Dos filmes de que gosto - Entroncamento
Apetece-me dizer tantas coisas sobre a segunda longa-metragem de Pedro Cabeleira, excelente filme.
Entroncamento é a cidade das linhas ferroviárias entrecruzadas
e a história encruzilhada de um conjunto de jovens delinquentes, que vivem do
esquema e do pequeno crime, vidas duras num ambiente profundamente tóxico, machista,
misógino e cheio de tensão racial, mas onde duas mulheres com pelo na venta
tomam conta das rédeas e deixam os rapazes em sentido, trazendo uma ligeira
nota de esperança ao filme, permitam-me especular mas talvez se a Cristina
Ferreira visse mais filmes como este percebesse que não é não e que elas não se
põem a jeito, ou talvez não.
Pedro Cabeleira conseguiu um filme com pulso, firme, com
cenas de violência muito credíveis, sem nunca desumanizar aquelas personagens,
aqueles jovens não são figuras do mal, são vítimas, quando cresces assim quão
difícil não será escapar daquela redoma? Até porque tudo começa na educação e na
escola, a cena em que Cleo Diara fala com uma professora primária incomoda até
ao tutano, porque aquele racismo intrínseco da professora existe mesmo.

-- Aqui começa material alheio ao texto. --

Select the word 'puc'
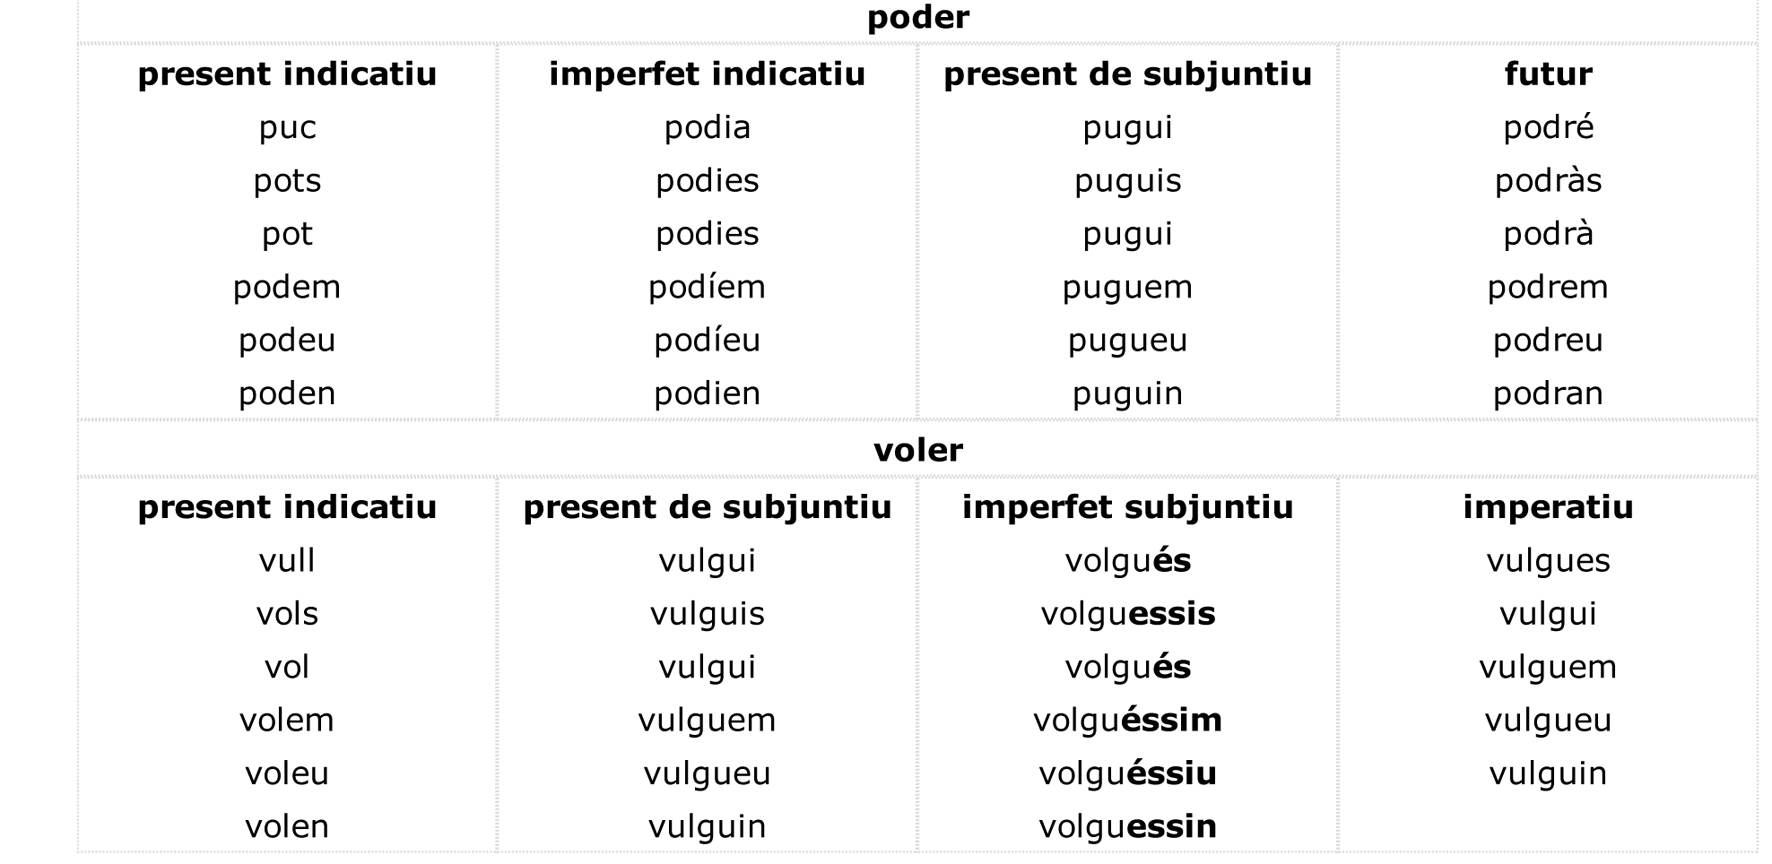This screenshot has height=864, width=1772. (287, 127)
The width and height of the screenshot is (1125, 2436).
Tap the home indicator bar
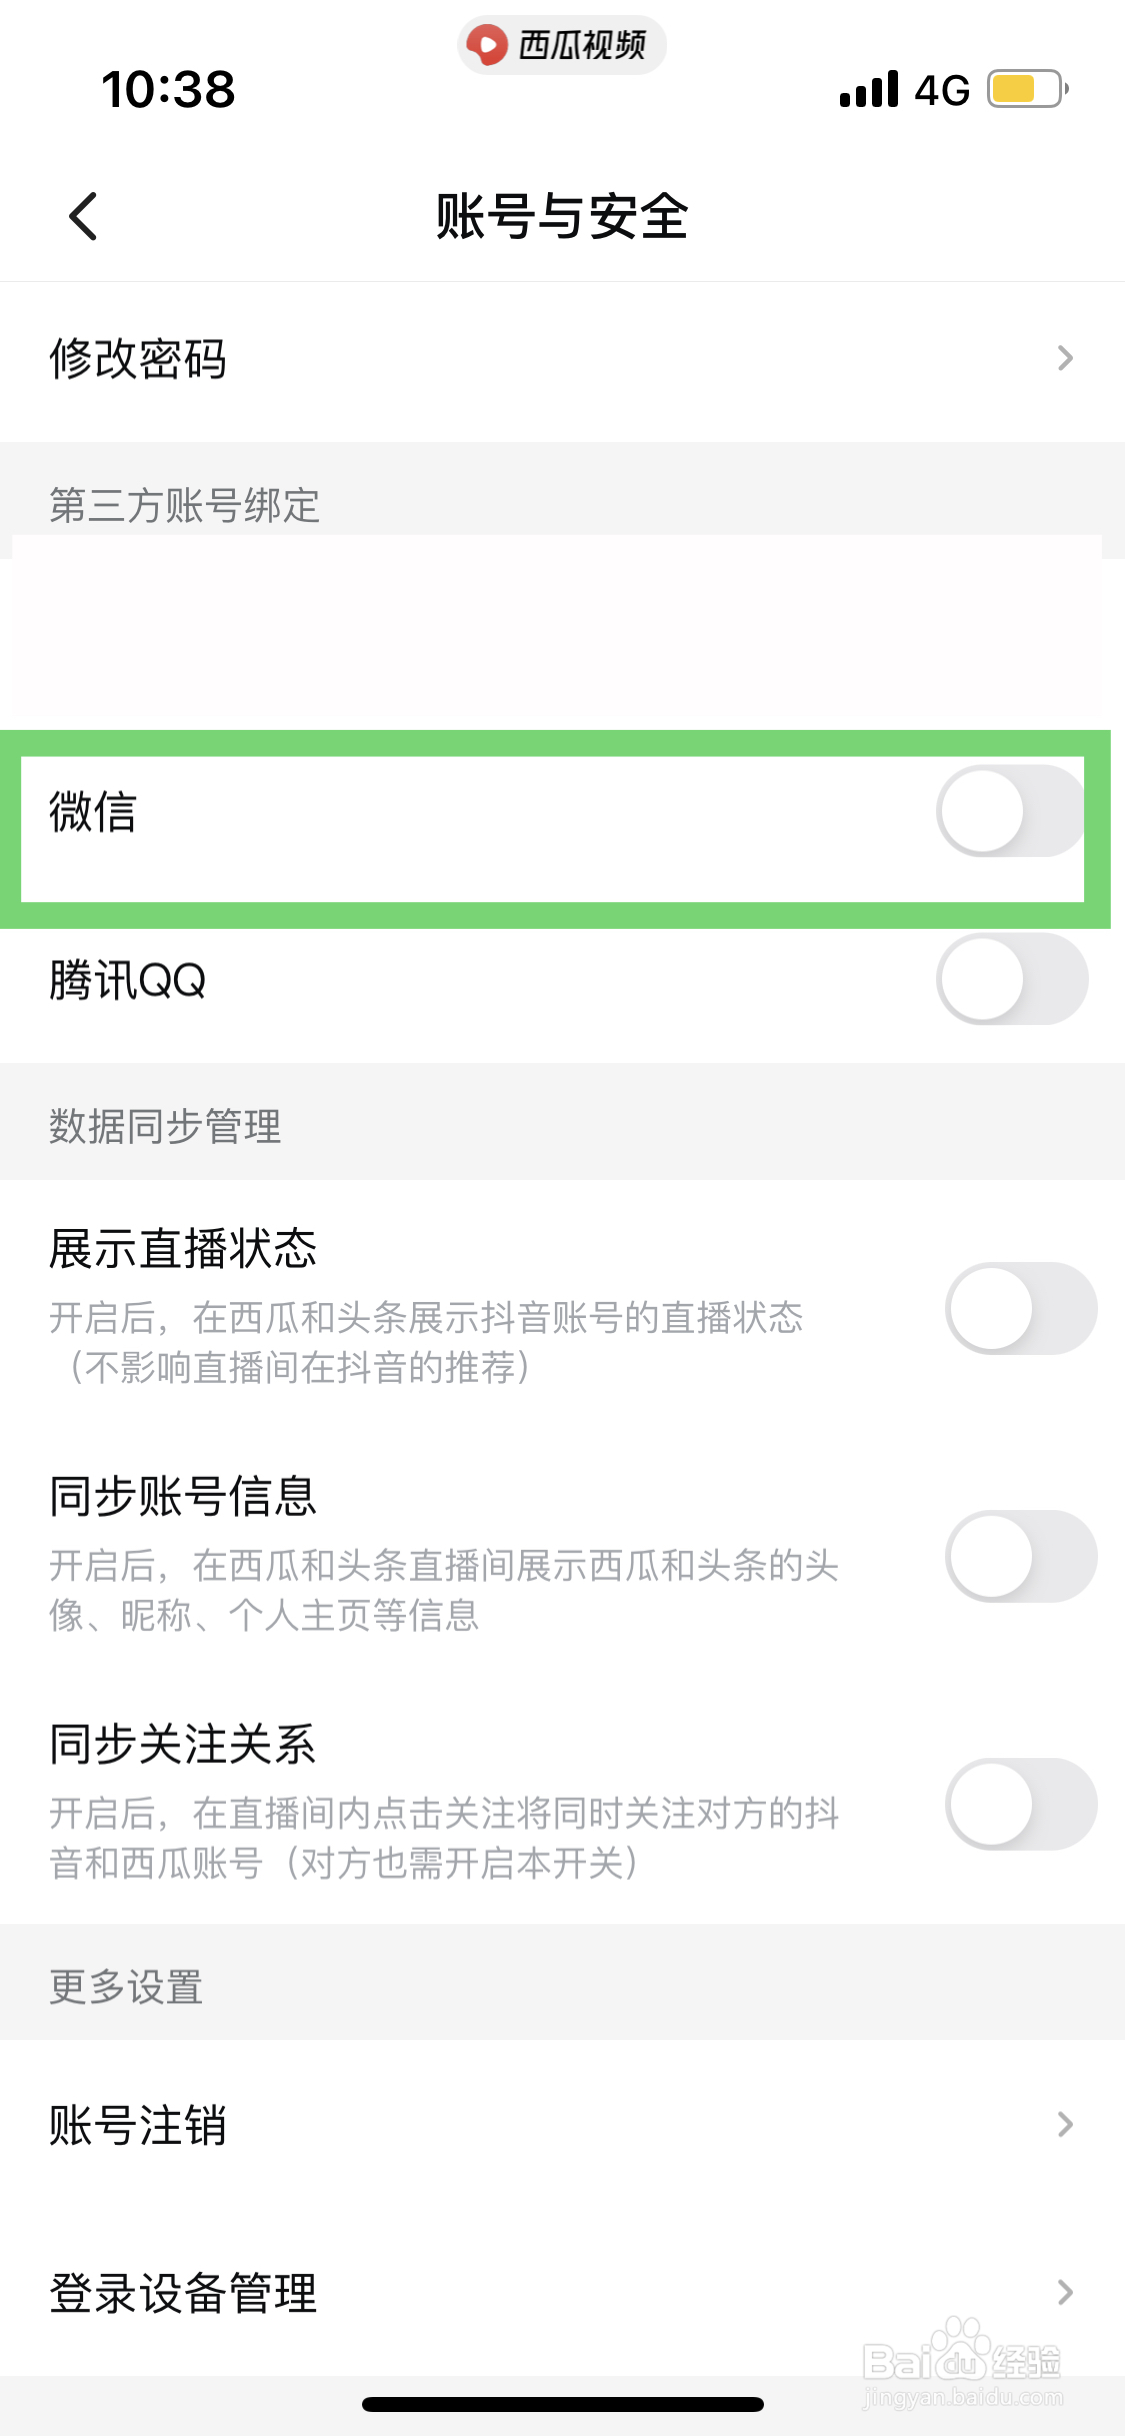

Pela negativa há que falar do som, alguns diálogos são difíceis
de entender, mas, em compensação, a fotografia penumbrenta de Leonor Teles é
notável, ao que se junta um trabalho de atores, profissionais e amadores,
fortíssimo, destacando três deles, a protagonista e magnética Ana Vilaça, a futura
megaestrela Cleo Diara, e o estreante ator cigano Henrique Barbosa a desempenhar um Gilinho
cigano, que atorzão.
Não conheço o Entroncamento, conhecida pejorativamente como a cidade dos fenómenos, mas surpreendeu-me pela positiva como é que o Município resolveu apoiar a produção do filme, quando o retrato que lhe é pintado não é nada instragramável, muito bem, pensei eu, respeito pela independência e liberdade criativa. Entretanto, recordei-me que o Entroncamento é um dos três municípios do país presididos pelo Chega (certamente posterior à data da decisão camarária), curioso.